- Page extract
========================
Shares of Science Applications International Corporation fell 11.1% in Thursday’s extended trading session after the company reported 4Q revenues that fell short of analysts’ expectations. Furthermore, the consulting services provider’s FY22 outlook also missed the Street’s estimates.
Science Applications (SAIC) reported revenues of $1.72 billion, which missed analysts’ estimates of $1.78 billion. However, top-line results marked an 11% year-over-year improvement mainly driven by the acquisition of Unisys Federal, which partially offset negative impacts of the COVID-19 pandemic.
Adjusted earnings increased 6% to $1.67 per share and beat consensus estimates of $1.44.
Net bookings were $0.7 billion in 4Q, reflecting a book-to-bill ratio of 0.4. SAIC’s net bookings in fiscal 2021 stood at $11.9 billion, representing a book-to-bill ratio of 1.7. It ended fiscal 2021 with an estimated backlog of about $21.5 billion.
The company’s CEO Nazzic Keene said, “SAIC has made rapid advancements to the business portfolio, financial profile, and return of capital over the past several years. And despite a challenging fiscal year 2021, SAIC continued that journey.” She further added, “Fourth quarter and full year results demonstrate our focus; revenue growth, margin expansion, and strong cash generation to be deployed for long-term shareholder value creation.”
Concurrent with the earnings release, the company announced that its board of directors declared a quarterly cash dividend of $0.37 per share, representing an annualized dividend yield of 1.5%.
For fiscal 2022, SAIC expects to generate revenues in the range of $7.1-$7.3 billion, which is lower than analysts’ forecasts of $7.63 billion. Its adjusted earnings guidance range of $6-$6.25 per share also fell short of Street estimates of $7.21. (See Science Applications stock analysis on TipRanks)
========================
- Given information
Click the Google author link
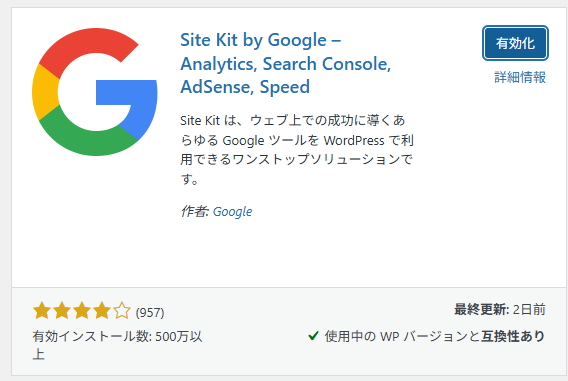 pos(232,212)
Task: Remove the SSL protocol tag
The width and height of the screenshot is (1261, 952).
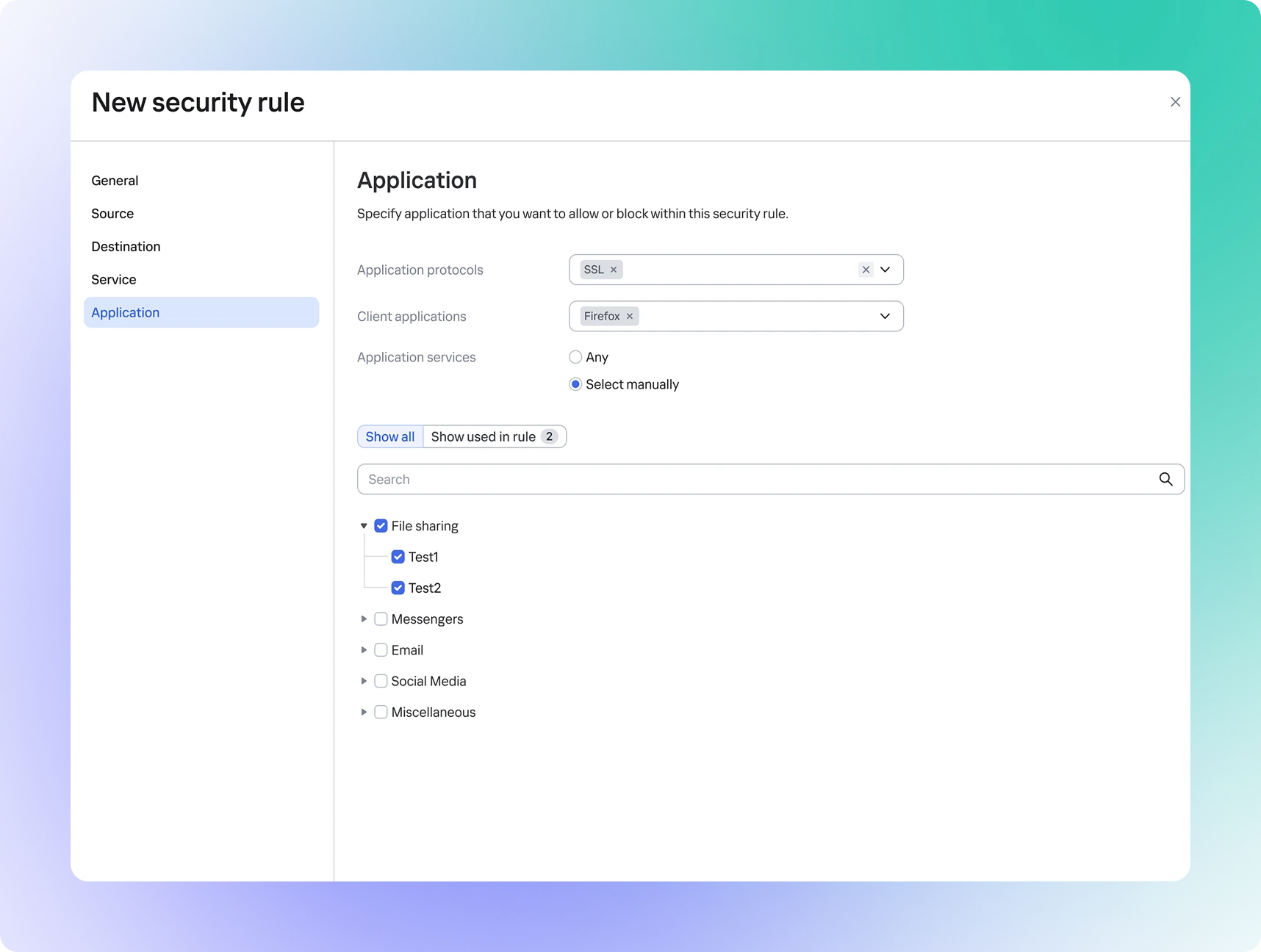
========================
- Questions
1. According to the SAIC earnings article, what quarterly cash dividend per share did the board of directors declare?
2. Please quote the SAIC earnings article word for word, beginning at the words "Shares of Science" and ending after "estimates of $1.44.".
3. Does the SAIC earnings article support each of these statements? Answer yes or no for each and quote the words that settle it.
(a) Adjusted earnings per share came in above consensus estimates.
(b) Fourth-quarter revenues declined from the prior year.
(c) The book-to-bill ratio for 4Q was 1.7.

- Solution list
1. $0.37 per share

2.
Shares of Science Applications International Corporation fell 11.1% in Thursday’s extended trading session after the company reported 4Q revenues that fell short of analysts’ expectations. Furthermore, the consulting services provider’s FY22 outlook also missed the Street’s estimates.
Science Applications (SAIC) reported revenues of $1.72 billion, which missed analysts’ estimates of $1.78 billion. However, top-line results marked an 11% year-over-year improvement mainly driven by the acquisition of Unisys Federal, which partially offset negative impacts of the COVID-19 pandemic.
Adjusted earnings increased 6% to $1.67 per share and beat consensus estimates of $1.44.

3.
(a) Yes: "beat consensus estimates of $1.44"
(b) No: "top-line results marked an 11% year-over-year improvement"
(c) No: "Net bookings were $0.7 billion in 4Q, reflecting a book-to-bill ratio of 0.4"